Sunday, April 3, 2016

Top 5 Beading Pet Peeves

Everyone has at least a few pet peeves. Even the usually-relaxing world of beading is not immune to the effects of irritation. A pet peeve is a thing that annoys you every time, which you inevitably love to complain about. It’s as human as our fascination with tiny bits of colored glass. Although each of us has our own unique list of favorite annoyances, many of them are common; most likely because it doesn’t matter how calm or reasonable you are – some things are just really annoying. These are my personal beading pet peeves, which I’m sure I share with many other beaders, too!

Top 5 Beading Pet Peeves


1. Broken Beads

There are so many reasons that a broken bead is beyond infuriating. First of all, it usually happens while weaving in thread, which means that the break is miles away from where you’ve added the most recent stitches, and it would take ages to undo all of your work to remove the offending bead and replace it. With some techniques it’s okay to lose a bead here and there, but for most it’s super obvious that there’s a gap in the pattern. A broken bead can ruin hours and hours of work.

Seed Bead Breakage
There's no "good" way to fix a broken bead like this.


The worst thing about broken beads is that they’re usually 100% our fault. We know that the bead holes are getting full because we can feel it as we try to pull the needle through to weave in a tail thread. And yet, we ignore that little voice telling us to put on a size 13 needle just to be safe, and instead try to force the needle until we hear the telltale crunch of exploding glass.

2. Kinky Peyote Thread

If you’ve worked with peyote stitch much, you may have noticed that it plays havoc with beading threads. Fireline is particularly susceptible to the twisting, kinky mess that results after so many rows of peyote. The thread closest to the beadwork gets twisted tighter and tighter with each new row, causing it to coil in on itself and making every stitch take longer than usual. The tighter your tension, the kinkier the thread gets.

Kinky Fireline
At this point it's like trying to bead with straw.

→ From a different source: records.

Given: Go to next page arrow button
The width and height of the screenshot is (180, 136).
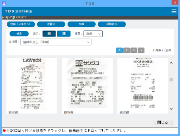Looking at the screenshot, I should tap(141, 50).
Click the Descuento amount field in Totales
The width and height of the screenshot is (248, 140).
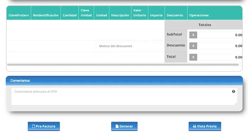coord(220,46)
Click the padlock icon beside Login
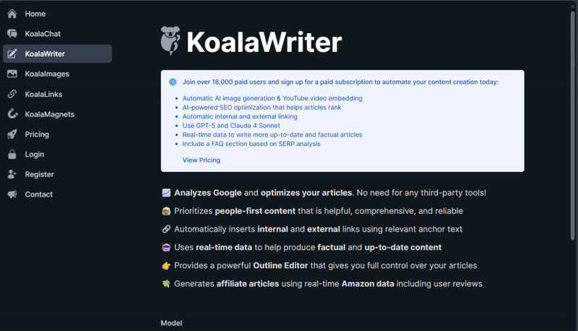Screen dimensions: 578x331 12,154
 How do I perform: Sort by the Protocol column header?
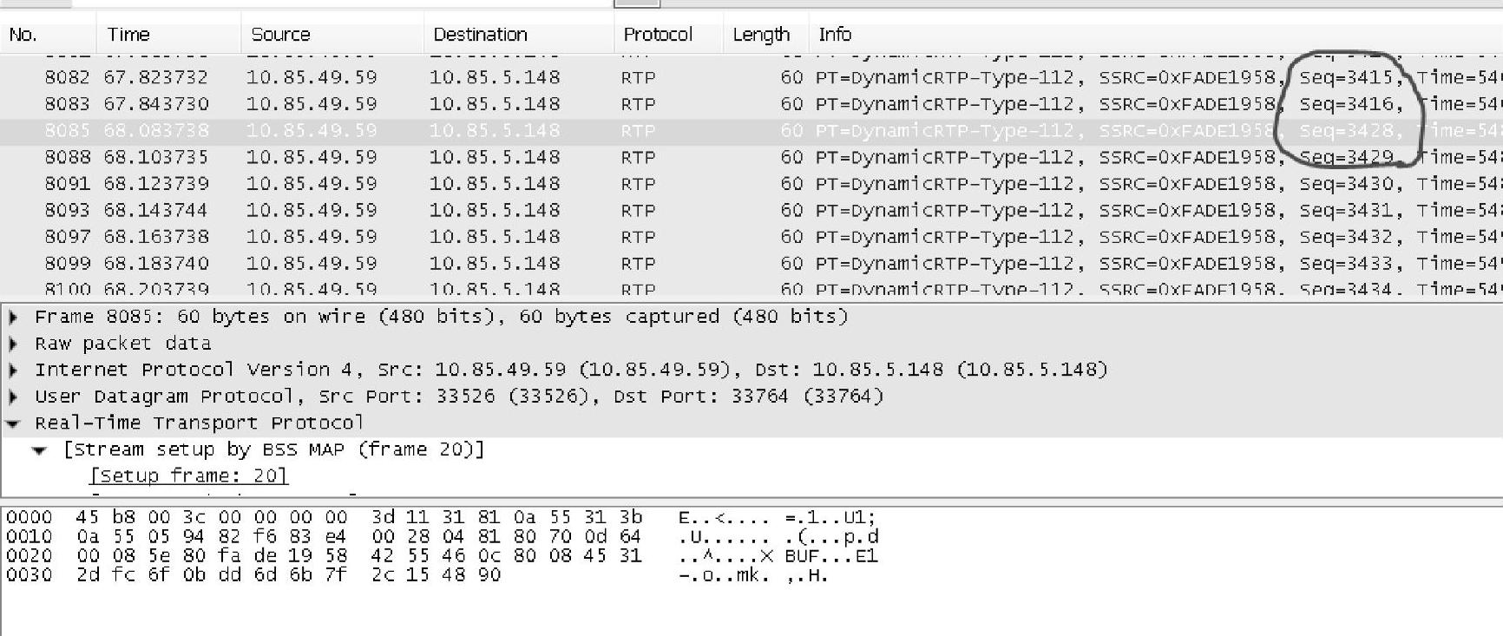tap(657, 35)
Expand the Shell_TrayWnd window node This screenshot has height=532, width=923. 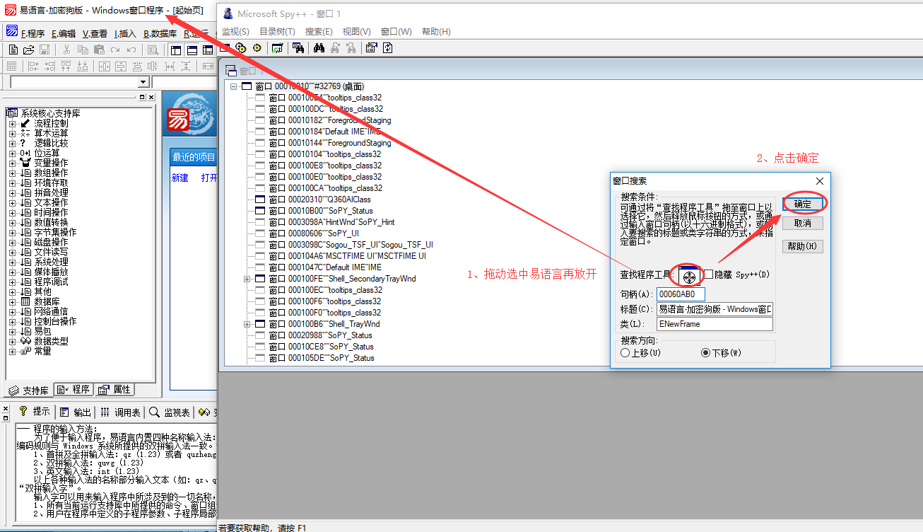(247, 324)
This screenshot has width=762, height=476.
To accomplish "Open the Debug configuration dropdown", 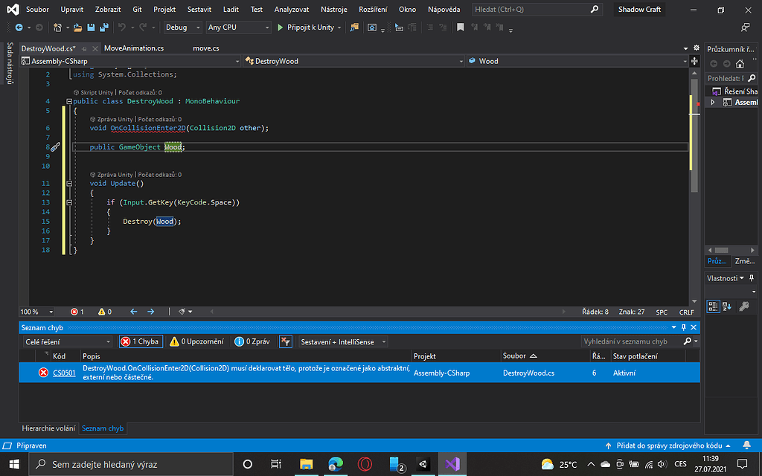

I generally work with a wingspan of thread for every technique and project, but many years ago I started using no more than one arm’s length for nearly anything involving peyote stitch. Shorter lengths of thread don’t get as kinky to begin with, and it means less time until a fresh, untwisted thread is needed.

Twisted Fireline


3. Surprise Bead Coatings

Has this ever happened to you? You’re browsing a bead shop online and spot a new bead color that you simply must have. You read the description carefully and everything seems great. You order the beads and wait for them to arrive, imagining all of the designs that you’ll make with them. The box arrives and you rip it open, only to discover that the color you liked so much is just a coating that is already starting to flake around the bead holes.

Coated Glass Beads
Do you really want to hurt me, coated beads?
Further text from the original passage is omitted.